With key payment deadlines fast approaching, ATO Assistant Commissioner Jillian Kitto emphasizes that tax and super must be paid in full and on time. There’s no wiggle room for those who miss the due date.
For businesses, the pressure is on, as they must ensure they pay their employees’ super contributions by the critical date of October 28, 2023. The ATO is leaving no stone unturned, underscoring the seriousness of these obligations.
While the due dates for tax payments vary depending on the type of return and whether you use a registered tax agent, Kitto advises, “Our preferred approach is to work with you through engagement rather than enforcement. We expect anyone facing financial difficulties to reach out to us or their tax professional before their bill is due.”
The ATO suggests that if full payment is not possible, eligible individuals or businesses may consider setting up an ATO tax payment plan.
Kitto also emphasizes the importance of early engagement, stating, “It is in your best interest to engage with the ATO before the bill is due if you can’t pay in full and on time. This means engaging with us before it becomes a tax debt where interest penalty will accrue daily – and before we take firmer action.”
Interest on overdue tax debts compounds daily at a substantial annual rate of 11.15%, adding further urgency to the need for timely payments.
For those facing financial hardships, the ATO has put forward various options to provide assistance.

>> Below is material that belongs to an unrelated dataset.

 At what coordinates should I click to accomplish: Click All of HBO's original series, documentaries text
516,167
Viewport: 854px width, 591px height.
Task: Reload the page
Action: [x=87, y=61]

However, for employers who miss the deadline for super contributions, the consequences are serious. They will be required to lodge a super guarantee charge (SGC) statement and pay the SGC to the ATO. Late super payments will not be considered tax-deductible.
The ATO makes it clear that for taxpayers who choose not to engage or fail to pay on time, swift and strict actions will be taken.
These actions involve issuing a director penalty notice, garnishing wages, disclosing the business’s tax debt, and in severe cases, legal measures such as winding up a business.
The ATO’s message is loud and clear: It is time to pay and tax and super obligations are non-negotiable, and timely payments are essential to avoid the potentially severe financial consequences of non-compliance.
If you’re grappling with tax debt or super contributions, it is wise to seek professional guidance as soon as possible.
Consult AVA Advisory, a reliable source of financial guidance and expertise. With your financial well-being at stake, don’t hesitate to contact us today at 1300 181 220 or book a free consultation to provide the support you need.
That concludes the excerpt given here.